According to L.A. Weekly, Delassus’ death came two years after Wells Fargo had accidentally mixed up his address with that of his neighbors, demanding that Delassus pay up $13,361.90. The bank held that it had paid two years of property taxes on behalf of the elderly man in order to keep his mortgage afloat. However, Delassus didn't owe any money — especially not $13,361.90 — considering he was actually six months ahead on his taxes.

Thanks to the typo, Wells Fargo had hiked up Delassus’ mortgage from $1,237.69 to $2,429.13, in order to recoup the larger sum of money he purportedly owed. Delassus, both confused by the increased mortgage and unable to pay it on his $1,655 monthly paycheck, stopped paying his mortgage and it wasn't too long before he was far behind on his payments. He eventually moved into an apartment in an assisted-living home.

Unfortunately for Delassus, it wasn't until his attorney, Anthony Trujillo, both a next-door neighbor and good friend, found that it was in fact a typo on behalf of the bank that had led Delassus to spiral into this mess. According to L.A. Weekly, although Wells Fargo acknowledged their mistake, they still went ahead and foreclosed on Delassus, selling his condo.

Instead, after acknowledging the mistake and the consequent issues that led Delassus to fall so far behind his on mortgage payments, the bank still held that because he was so far behind now, they would not let him resume his previous installment of $1,237.69. The bank also would not tell him what his reinstatement cost was, nor did they provide him with a reinstatement amount despite their error.

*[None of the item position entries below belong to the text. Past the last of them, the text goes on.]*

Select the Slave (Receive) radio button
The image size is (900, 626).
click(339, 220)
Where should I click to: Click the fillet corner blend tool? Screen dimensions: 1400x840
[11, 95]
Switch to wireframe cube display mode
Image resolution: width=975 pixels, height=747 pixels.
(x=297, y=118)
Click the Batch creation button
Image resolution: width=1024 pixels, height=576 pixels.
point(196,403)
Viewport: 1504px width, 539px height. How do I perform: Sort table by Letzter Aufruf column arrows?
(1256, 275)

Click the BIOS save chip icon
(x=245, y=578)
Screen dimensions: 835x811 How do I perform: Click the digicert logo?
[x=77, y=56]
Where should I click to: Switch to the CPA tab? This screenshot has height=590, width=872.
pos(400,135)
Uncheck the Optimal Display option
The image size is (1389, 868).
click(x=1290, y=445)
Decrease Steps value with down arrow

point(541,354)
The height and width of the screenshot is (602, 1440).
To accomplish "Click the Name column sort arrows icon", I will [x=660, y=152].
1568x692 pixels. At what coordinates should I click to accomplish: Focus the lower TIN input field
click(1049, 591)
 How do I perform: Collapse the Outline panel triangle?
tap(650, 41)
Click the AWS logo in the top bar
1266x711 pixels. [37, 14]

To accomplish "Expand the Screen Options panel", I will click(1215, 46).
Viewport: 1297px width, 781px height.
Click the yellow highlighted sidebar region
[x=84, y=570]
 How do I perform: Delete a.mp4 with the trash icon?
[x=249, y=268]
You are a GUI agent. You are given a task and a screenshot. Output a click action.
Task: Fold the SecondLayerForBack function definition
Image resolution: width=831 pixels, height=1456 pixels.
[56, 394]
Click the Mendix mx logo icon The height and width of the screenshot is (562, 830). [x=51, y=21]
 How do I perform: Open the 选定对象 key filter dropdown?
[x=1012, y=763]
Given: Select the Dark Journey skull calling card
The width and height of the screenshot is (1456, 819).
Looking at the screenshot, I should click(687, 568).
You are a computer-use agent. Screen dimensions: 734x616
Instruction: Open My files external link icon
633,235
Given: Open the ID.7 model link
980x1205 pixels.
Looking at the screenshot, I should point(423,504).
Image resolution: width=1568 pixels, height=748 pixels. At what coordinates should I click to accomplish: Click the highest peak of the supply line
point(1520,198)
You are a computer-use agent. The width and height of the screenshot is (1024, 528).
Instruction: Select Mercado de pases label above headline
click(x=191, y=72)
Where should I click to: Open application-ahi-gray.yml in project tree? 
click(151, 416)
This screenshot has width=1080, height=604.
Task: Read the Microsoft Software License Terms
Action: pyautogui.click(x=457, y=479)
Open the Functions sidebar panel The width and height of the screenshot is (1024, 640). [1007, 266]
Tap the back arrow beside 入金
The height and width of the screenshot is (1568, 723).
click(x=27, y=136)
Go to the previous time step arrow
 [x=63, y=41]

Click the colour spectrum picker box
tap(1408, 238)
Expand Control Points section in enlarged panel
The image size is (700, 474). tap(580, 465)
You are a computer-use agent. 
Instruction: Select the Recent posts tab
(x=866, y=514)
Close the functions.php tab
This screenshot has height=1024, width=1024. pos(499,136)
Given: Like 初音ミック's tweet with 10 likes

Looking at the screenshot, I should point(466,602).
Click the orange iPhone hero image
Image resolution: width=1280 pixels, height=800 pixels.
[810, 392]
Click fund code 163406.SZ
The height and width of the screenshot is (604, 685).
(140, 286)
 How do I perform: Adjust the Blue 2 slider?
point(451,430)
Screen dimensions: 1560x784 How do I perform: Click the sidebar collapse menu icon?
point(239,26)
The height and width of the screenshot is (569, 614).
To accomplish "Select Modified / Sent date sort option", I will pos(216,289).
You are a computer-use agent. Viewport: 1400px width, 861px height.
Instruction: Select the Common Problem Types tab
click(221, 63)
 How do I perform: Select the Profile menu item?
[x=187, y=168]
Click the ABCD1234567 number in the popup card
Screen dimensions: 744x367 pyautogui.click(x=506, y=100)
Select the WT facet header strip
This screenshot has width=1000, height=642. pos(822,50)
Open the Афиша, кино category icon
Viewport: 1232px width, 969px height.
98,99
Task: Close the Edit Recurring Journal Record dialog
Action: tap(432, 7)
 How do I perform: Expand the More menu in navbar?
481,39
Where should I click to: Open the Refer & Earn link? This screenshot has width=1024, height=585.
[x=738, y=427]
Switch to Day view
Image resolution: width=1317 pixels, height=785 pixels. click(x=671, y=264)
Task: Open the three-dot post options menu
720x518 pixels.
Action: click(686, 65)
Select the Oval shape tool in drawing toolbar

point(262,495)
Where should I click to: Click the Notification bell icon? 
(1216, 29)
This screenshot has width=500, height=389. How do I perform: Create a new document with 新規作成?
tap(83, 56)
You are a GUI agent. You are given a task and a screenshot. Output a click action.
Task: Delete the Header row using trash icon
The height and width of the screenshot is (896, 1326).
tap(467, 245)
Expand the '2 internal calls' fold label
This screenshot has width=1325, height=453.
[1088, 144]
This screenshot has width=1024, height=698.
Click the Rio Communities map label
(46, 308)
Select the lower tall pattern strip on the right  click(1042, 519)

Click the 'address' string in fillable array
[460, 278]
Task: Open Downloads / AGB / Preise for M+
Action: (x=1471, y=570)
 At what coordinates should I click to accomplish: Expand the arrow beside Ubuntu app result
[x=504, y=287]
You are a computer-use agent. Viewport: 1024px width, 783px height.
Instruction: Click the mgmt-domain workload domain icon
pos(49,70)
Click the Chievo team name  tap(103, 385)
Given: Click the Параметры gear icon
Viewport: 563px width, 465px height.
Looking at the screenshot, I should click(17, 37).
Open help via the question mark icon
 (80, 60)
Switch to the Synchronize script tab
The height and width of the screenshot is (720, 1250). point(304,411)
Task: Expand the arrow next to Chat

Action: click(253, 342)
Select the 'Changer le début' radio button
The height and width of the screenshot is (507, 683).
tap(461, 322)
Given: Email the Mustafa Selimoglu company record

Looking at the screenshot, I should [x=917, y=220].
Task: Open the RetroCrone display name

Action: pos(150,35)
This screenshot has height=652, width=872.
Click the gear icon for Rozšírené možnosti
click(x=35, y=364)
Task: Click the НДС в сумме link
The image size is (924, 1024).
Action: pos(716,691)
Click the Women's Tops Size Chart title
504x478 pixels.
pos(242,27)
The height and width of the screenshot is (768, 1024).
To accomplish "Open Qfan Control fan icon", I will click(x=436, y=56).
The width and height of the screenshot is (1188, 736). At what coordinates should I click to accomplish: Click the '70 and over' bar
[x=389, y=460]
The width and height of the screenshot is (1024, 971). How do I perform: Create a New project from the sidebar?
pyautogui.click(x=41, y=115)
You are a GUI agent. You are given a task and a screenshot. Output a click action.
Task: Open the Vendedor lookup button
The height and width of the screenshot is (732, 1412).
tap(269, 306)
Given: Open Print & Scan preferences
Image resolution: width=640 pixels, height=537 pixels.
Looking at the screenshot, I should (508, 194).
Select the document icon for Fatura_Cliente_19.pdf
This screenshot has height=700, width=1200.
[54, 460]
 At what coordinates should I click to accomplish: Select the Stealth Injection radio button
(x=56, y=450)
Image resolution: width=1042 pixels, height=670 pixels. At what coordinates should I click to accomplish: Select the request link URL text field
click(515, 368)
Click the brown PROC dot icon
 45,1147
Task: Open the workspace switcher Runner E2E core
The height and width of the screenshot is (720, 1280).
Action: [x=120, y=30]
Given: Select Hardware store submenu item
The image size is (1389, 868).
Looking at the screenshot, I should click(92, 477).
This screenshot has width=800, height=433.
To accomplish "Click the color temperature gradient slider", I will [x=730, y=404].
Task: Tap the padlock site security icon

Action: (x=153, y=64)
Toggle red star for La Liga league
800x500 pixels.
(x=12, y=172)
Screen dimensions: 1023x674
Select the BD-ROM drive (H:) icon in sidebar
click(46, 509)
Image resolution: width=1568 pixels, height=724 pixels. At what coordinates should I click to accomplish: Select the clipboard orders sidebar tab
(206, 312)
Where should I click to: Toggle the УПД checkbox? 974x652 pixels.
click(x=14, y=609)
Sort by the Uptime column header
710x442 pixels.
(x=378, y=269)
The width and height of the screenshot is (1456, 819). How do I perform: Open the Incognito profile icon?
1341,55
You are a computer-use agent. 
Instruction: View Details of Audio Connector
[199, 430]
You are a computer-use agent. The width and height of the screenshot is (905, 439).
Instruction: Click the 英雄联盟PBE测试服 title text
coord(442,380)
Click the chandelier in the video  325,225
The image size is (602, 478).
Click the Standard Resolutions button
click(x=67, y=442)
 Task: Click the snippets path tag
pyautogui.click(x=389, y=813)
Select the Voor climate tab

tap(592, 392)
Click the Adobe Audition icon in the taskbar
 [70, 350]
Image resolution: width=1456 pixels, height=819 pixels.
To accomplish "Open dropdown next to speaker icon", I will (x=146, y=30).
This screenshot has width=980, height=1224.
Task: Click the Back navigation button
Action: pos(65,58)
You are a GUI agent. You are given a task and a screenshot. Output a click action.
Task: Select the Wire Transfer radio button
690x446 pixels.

Then, on January 25, 2011, Wells Fargo contacted him, telling Delassus they wanted the total payoff amount on the condo of $337,250.40. And they wanted it by the next day.

It was then, that instead of paying up, Trujillo and Delassus sued the bank, claiming negligence and discrimination against a disabled person.

On May 13, 2011, the bank sold his condo, leaving Delassus temporarily homeless until he moved into the Assisted-Living apartment, and he was still in court nearly four years after he received the first letter from the bank, in December of 2012 — literally fighting to his death.

The night before he died, the L.A. Country Superior Judge Laura Ellison had made it clear that she intended to side with Wells Fargo in a summary judgment.

Although Delassus suffered from a blood-clot disorder called Budd-Chiari, system, his friends believe it was this inhumane system that worsened his condition and eventually killed him.

“The stress just completely messed him up. Once you get in that state, this world is tough on you,” said Trujillo.